**TASK OBJECTIVE**
An exact copy of every record is required.

**MATERIAL PROVIDED**
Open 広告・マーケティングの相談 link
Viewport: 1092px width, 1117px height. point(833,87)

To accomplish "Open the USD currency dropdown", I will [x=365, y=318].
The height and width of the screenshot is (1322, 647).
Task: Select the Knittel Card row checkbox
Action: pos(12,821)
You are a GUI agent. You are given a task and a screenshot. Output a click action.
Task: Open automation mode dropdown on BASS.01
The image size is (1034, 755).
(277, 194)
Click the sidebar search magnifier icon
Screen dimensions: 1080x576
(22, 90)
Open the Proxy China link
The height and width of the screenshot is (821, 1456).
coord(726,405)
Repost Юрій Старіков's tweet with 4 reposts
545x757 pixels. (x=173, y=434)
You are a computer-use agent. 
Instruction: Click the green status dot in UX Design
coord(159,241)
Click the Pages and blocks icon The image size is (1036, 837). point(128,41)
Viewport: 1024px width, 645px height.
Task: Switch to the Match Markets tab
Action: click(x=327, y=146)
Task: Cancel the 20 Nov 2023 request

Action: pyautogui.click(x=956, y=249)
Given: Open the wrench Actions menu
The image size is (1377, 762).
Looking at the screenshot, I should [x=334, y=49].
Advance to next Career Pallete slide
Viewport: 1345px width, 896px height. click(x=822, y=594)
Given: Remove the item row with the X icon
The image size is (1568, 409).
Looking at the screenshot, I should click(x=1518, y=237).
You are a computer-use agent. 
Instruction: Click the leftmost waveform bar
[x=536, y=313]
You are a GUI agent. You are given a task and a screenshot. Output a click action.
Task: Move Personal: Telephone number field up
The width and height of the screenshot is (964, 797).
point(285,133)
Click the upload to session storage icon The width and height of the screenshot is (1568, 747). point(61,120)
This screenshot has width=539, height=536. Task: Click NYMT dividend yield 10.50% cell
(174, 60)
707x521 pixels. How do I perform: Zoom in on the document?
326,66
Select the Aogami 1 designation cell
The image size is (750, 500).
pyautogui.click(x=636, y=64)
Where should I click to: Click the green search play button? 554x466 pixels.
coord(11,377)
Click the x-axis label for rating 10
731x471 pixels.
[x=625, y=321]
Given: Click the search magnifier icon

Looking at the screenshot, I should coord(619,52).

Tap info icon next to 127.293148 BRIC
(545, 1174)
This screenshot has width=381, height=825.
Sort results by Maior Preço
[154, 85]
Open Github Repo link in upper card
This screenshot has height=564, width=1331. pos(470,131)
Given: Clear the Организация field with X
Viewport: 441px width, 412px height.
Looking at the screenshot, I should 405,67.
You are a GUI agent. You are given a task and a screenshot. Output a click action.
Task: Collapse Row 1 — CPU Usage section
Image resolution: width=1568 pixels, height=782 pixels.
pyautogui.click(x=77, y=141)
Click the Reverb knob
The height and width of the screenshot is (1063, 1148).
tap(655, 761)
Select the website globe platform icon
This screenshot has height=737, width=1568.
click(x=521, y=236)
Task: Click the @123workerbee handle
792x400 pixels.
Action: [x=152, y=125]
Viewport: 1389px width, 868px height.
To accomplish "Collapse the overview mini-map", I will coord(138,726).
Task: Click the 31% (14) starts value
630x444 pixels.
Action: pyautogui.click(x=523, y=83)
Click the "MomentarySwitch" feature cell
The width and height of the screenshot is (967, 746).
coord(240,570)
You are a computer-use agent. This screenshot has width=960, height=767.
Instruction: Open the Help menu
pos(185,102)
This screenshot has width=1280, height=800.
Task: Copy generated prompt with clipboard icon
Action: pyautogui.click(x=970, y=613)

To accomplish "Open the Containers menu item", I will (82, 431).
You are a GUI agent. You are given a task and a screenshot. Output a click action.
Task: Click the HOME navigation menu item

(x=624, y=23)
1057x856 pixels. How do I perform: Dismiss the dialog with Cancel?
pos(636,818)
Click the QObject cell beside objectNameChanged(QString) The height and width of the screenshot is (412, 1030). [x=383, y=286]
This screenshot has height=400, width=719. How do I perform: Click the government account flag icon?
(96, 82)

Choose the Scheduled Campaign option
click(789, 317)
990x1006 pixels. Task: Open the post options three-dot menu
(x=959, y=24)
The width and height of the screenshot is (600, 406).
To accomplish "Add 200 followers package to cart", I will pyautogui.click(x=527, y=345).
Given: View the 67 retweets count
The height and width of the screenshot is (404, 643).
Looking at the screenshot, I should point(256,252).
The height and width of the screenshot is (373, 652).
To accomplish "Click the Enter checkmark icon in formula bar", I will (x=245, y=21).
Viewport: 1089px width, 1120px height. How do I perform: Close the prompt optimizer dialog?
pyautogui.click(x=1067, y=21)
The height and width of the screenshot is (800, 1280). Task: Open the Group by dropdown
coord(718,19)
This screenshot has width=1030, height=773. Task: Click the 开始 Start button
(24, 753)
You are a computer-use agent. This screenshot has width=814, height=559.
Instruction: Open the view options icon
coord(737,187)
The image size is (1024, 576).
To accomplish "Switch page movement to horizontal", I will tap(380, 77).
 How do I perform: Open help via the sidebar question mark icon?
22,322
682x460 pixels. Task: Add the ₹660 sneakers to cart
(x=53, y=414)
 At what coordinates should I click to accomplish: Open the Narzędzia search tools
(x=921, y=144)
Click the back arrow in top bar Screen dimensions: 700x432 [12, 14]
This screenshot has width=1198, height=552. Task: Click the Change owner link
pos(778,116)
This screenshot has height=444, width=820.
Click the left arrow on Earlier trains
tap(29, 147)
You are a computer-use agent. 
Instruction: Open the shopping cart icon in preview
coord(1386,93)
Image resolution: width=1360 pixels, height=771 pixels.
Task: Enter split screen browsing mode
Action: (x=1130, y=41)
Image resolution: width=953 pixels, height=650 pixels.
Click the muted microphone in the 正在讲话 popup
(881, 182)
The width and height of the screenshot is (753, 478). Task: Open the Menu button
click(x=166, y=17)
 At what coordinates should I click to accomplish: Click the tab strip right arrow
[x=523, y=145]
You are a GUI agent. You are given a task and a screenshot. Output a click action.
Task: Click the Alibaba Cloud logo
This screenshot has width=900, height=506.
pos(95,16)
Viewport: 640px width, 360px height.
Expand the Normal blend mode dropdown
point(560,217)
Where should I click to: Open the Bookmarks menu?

**EXERCISE RESULT**
Open 広告・マーケティングの相談 link
Viewport: 1092px width, 1117px height. point(833,87)

To accomplish "Open the USD currency dropdown", I will [x=365, y=318].
The height and width of the screenshot is (1322, 647).
Task: Select the Knittel Card row checkbox
Action: pos(12,821)
You are a GUI agent. You are given a task and a screenshot. Output a click action.
Task: Open automation mode dropdown on BASS.01
The image size is (1034, 755).
(277, 194)
Click the sidebar search magnifier icon
Screen dimensions: 1080x576
(22, 90)
Open the Proxy China link
The height and width of the screenshot is (821, 1456).
coord(726,405)
Repost Юрій Старіков's tweet with 4 reposts
545x757 pixels. (x=173, y=434)
You are a computer-use agent. 
Instruction: Click the green status dot in UX Design
coord(159,241)
Click the Pages and blocks icon The image size is (1036, 837). point(128,41)
Viewport: 1024px width, 645px height.
Task: Switch to the Match Markets tab
Action: click(x=327, y=146)
Task: Cancel the 20 Nov 2023 request

Action: pyautogui.click(x=956, y=249)
Given: Open the wrench Actions menu
The image size is (1377, 762).
Looking at the screenshot, I should [x=334, y=49].
Advance to next Career Pallete slide
Viewport: 1345px width, 896px height. click(x=822, y=594)
Given: Remove the item row with the X icon
The image size is (1568, 409).
Looking at the screenshot, I should click(x=1518, y=237).
You are a computer-use agent. 
Instruction: Click the leftmost waveform bar
[x=536, y=313]
You are a GUI agent. You are given a task and a screenshot. Output a click action.
Task: Move Personal: Telephone number field up
The width and height of the screenshot is (964, 797).
point(285,133)
Click the upload to session storage icon The width and height of the screenshot is (1568, 747). point(61,120)
This screenshot has width=539, height=536. Task: Click NYMT dividend yield 10.50% cell
(174, 60)
707x521 pixels. How do I perform: Zoom in on the document?
326,66
Select the Aogami 1 designation cell
The image size is (750, 500).
pyautogui.click(x=636, y=64)
Where should I click to: Click the green search play button? 554x466 pixels.
coord(11,377)
Click the x-axis label for rating 10
731x471 pixels.
[x=625, y=321]
Given: Click the search magnifier icon

Looking at the screenshot, I should coord(619,52).

Tap info icon next to 127.293148 BRIC
(545, 1174)
This screenshot has width=381, height=825.
Sort results by Maior Preço
[154, 85]
Open Github Repo link in upper card
This screenshot has height=564, width=1331. pos(470,131)
Given: Clear the Организация field with X
Viewport: 441px width, 412px height.
Looking at the screenshot, I should 405,67.
You are a GUI agent. You are given a task and a screenshot. Output a click action.
Task: Collapse Row 1 — CPU Usage section
Image resolution: width=1568 pixels, height=782 pixels.
pyautogui.click(x=77, y=141)
Click the Reverb knob
The height and width of the screenshot is (1063, 1148).
tap(655, 761)
Select the website globe platform icon
This screenshot has height=737, width=1568.
click(x=521, y=236)
Task: Click the @123workerbee handle
792x400 pixels.
Action: [x=152, y=125]
Viewport: 1389px width, 868px height.
To accomplish "Collapse the overview mini-map", I will coord(138,726).
Task: Click the 31% (14) starts value
630x444 pixels.
Action: pyautogui.click(x=523, y=83)
Click the "MomentarySwitch" feature cell
The width and height of the screenshot is (967, 746).
coord(240,570)
You are a computer-use agent. This screenshot has width=960, height=767.
Instruction: Open the Help menu
pos(185,102)
This screenshot has width=1280, height=800.
Task: Copy generated prompt with clipboard icon
Action: pyautogui.click(x=970, y=613)

To accomplish "Open the Containers menu item", I will (82, 431).
You are a GUI agent. You are given a task and a screenshot. Output a click action.
Task: Click the HOME navigation menu item

(x=624, y=23)
1057x856 pixels. How do I perform: Dismiss the dialog with Cancel?
pos(636,818)
Click the QObject cell beside objectNameChanged(QString) The height and width of the screenshot is (412, 1030). [x=383, y=286]
This screenshot has height=400, width=719. How do I perform: Click the government account flag icon?
(96, 82)

Choose the Scheduled Campaign option
click(789, 317)
990x1006 pixels. Task: Open the post options three-dot menu
(x=959, y=24)
The width and height of the screenshot is (600, 406).
To accomplish "Add 200 followers package to cart", I will pyautogui.click(x=527, y=345).
Given: View the 67 retweets count
The height and width of the screenshot is (404, 643).
Looking at the screenshot, I should point(256,252).
The height and width of the screenshot is (373, 652).
To accomplish "Click the Enter checkmark icon in formula bar", I will (x=245, y=21).
Viewport: 1089px width, 1120px height. How do I perform: Close the prompt optimizer dialog?
pyautogui.click(x=1067, y=21)
The height and width of the screenshot is (800, 1280). Task: Open the Group by dropdown
coord(718,19)
This screenshot has width=1030, height=773. Task: Click the 开始 Start button
(24, 753)
You are a computer-use agent. This screenshot has width=814, height=559.
Instruction: Open the view options icon
coord(737,187)
The image size is (1024, 576).
To accomplish "Switch page movement to horizontal", I will tap(380, 77).
 How do I perform: Open help via the sidebar question mark icon?
22,322
682x460 pixels. Task: Add the ₹660 sneakers to cart
(x=53, y=414)
 At what coordinates should I click to accomplish: Open the Narzędzia search tools
(x=921, y=144)
Click the back arrow in top bar Screen dimensions: 700x432 [12, 14]
This screenshot has width=1198, height=552. Task: Click the Change owner link
pos(778,116)
This screenshot has height=444, width=820.
Click the left arrow on Earlier trains
tap(29, 147)
You are a computer-use agent. 
Instruction: Open the shopping cart icon in preview
coord(1386,93)
Image resolution: width=1360 pixels, height=771 pixels.
Task: Enter split screen browsing mode
Action: (x=1130, y=41)
Image resolution: width=953 pixels, height=650 pixels.
Click the muted microphone in the 正在讲话 popup
(881, 182)
The width and height of the screenshot is (753, 478). Task: Open the Menu button
click(x=166, y=17)
 At what coordinates should I click to accomplish: Click the tab strip right arrow
[x=523, y=145]
You are a GUI agent. You are given a task and a screenshot. Output a click action.
Task: Click the Alibaba Cloud logo
This screenshot has width=900, height=506.
pos(95,16)
Viewport: 640px width, 360px height.
Expand the Normal blend mode dropdown
point(560,217)
Where should I click to: Open the Bookmarks menu?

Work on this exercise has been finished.